* **Problem to solve**
Scan the entries below for the string "Save" and copy every line where it turns up.

* **Records to process**
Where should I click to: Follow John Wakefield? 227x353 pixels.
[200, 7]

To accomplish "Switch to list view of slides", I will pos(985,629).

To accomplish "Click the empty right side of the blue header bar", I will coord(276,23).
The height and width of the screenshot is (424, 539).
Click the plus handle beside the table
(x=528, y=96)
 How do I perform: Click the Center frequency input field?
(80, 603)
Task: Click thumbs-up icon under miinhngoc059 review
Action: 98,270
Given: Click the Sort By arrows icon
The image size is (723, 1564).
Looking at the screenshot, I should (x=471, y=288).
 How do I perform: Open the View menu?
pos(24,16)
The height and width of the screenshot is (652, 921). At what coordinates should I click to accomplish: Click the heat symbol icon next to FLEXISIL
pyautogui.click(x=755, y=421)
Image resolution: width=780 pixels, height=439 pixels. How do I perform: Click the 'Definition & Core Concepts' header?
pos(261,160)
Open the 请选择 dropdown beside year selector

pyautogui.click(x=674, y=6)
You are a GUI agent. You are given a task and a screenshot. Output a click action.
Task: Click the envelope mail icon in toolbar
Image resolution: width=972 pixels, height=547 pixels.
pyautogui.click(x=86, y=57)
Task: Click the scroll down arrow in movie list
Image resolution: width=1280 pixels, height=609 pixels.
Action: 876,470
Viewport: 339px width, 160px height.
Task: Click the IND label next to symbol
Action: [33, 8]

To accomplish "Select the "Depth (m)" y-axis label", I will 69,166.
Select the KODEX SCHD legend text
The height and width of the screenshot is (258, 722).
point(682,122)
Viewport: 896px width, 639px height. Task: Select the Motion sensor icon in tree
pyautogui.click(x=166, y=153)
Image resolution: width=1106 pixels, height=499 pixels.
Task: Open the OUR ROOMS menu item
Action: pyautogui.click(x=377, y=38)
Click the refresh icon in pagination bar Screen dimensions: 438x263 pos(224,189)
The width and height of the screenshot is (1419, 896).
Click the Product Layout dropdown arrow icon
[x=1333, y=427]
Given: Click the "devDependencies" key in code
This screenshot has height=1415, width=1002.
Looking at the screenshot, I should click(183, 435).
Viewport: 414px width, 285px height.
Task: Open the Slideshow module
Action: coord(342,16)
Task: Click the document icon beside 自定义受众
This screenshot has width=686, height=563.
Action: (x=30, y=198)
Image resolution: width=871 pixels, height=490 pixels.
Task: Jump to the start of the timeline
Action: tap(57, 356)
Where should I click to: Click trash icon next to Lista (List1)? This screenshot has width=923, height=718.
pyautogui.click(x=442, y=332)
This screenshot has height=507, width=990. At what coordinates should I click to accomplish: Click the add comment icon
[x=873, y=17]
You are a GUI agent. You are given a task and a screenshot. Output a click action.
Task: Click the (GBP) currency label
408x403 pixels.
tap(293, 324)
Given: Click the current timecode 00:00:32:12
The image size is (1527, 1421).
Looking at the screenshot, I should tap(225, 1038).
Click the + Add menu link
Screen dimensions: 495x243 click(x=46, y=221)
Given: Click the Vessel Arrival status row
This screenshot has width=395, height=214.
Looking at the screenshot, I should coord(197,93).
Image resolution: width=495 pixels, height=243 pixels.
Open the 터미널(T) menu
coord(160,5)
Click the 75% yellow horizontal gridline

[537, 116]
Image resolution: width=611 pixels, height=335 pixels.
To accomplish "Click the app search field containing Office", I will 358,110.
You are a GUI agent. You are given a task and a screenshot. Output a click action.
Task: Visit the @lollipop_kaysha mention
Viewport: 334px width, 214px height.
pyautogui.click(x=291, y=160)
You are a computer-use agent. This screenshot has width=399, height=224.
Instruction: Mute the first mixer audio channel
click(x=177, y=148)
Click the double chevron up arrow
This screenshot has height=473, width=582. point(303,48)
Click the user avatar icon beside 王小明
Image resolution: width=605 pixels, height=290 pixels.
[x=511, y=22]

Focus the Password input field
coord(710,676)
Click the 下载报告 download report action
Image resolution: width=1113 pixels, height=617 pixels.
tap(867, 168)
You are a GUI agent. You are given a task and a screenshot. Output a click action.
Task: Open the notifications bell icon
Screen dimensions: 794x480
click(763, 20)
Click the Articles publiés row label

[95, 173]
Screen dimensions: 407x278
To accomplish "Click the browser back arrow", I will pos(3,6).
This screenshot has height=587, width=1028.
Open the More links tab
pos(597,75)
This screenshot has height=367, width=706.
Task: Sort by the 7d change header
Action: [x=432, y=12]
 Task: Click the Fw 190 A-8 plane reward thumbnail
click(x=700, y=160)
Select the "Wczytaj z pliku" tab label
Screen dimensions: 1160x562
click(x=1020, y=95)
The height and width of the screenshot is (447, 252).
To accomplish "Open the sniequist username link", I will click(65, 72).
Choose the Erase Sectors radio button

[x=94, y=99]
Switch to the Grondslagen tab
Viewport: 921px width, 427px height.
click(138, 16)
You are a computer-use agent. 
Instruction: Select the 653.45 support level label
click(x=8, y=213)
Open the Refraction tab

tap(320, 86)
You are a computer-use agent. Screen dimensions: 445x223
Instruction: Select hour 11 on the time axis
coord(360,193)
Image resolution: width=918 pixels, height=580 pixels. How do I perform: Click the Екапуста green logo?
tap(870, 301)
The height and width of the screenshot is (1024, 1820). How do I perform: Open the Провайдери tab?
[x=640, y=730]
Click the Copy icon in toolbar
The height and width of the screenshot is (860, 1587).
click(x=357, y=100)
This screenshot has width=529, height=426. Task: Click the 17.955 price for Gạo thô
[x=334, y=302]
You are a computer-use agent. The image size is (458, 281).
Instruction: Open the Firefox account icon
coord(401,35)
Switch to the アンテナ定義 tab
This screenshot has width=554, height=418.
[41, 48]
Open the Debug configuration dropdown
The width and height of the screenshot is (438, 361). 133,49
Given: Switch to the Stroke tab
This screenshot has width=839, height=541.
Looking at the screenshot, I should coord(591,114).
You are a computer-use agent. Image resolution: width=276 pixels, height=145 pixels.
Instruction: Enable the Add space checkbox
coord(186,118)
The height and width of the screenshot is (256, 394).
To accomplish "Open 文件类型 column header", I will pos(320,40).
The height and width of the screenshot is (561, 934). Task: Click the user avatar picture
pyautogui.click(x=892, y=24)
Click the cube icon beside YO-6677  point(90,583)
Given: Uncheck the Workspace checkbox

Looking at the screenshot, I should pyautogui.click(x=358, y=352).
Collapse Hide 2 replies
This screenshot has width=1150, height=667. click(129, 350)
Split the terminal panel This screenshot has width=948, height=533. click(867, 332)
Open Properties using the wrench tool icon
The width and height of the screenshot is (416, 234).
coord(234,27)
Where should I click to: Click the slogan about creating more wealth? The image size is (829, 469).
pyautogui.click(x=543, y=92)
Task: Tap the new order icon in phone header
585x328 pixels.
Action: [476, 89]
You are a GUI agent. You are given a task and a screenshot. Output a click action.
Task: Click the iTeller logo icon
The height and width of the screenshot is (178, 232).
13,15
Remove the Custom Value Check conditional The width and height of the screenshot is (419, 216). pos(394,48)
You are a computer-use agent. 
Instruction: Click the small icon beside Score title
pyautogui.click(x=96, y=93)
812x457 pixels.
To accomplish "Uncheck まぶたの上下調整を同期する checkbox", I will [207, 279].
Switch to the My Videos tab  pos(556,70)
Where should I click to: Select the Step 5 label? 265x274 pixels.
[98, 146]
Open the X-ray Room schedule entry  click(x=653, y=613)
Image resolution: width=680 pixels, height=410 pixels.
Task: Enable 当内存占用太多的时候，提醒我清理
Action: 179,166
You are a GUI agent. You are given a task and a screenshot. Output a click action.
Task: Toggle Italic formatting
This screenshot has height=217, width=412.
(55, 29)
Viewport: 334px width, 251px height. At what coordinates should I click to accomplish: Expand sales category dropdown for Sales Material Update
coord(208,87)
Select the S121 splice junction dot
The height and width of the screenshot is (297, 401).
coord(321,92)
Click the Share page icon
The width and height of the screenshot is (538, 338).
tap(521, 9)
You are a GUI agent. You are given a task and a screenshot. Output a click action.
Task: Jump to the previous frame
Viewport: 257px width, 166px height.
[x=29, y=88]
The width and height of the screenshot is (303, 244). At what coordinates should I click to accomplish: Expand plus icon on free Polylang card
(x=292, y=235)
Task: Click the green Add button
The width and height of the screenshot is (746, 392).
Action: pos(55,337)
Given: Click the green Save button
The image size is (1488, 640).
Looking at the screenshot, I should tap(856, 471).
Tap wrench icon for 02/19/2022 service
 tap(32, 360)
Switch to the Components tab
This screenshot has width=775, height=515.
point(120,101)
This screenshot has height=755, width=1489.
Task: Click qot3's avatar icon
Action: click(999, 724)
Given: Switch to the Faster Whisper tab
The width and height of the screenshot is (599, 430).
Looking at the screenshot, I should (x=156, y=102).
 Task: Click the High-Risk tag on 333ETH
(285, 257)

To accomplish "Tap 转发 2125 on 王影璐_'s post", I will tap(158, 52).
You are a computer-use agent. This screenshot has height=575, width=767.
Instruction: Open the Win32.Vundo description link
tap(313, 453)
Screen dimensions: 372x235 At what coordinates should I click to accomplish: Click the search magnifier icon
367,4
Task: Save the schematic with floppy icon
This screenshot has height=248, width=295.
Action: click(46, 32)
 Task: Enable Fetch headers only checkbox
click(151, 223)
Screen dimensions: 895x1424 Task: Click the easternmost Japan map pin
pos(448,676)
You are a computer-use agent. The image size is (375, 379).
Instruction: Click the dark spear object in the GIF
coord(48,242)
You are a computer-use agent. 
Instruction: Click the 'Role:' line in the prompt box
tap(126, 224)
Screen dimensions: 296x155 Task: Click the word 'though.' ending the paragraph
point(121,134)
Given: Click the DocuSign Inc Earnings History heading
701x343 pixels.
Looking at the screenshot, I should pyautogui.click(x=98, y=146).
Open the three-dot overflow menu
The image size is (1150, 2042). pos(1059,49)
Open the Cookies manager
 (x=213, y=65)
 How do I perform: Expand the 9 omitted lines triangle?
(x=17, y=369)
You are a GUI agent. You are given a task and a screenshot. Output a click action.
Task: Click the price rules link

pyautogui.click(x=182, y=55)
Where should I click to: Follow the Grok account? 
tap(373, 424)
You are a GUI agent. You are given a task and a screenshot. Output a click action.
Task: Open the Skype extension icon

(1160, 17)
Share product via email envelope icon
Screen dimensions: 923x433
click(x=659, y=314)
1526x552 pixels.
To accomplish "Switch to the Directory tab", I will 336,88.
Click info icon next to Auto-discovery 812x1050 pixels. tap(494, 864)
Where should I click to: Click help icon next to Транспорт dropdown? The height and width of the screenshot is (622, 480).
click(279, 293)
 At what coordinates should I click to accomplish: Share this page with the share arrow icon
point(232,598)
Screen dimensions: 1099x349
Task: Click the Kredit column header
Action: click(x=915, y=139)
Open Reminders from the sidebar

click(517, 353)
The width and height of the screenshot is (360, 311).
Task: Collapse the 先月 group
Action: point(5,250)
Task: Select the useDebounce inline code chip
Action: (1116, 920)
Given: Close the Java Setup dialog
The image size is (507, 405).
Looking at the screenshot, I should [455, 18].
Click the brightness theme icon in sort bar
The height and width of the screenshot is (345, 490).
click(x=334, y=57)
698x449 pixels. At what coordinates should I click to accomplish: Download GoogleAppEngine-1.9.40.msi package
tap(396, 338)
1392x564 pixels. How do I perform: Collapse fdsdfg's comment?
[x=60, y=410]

* **Task answer**
Given: Click the green Save button
Task: Save the schematic with floppy icon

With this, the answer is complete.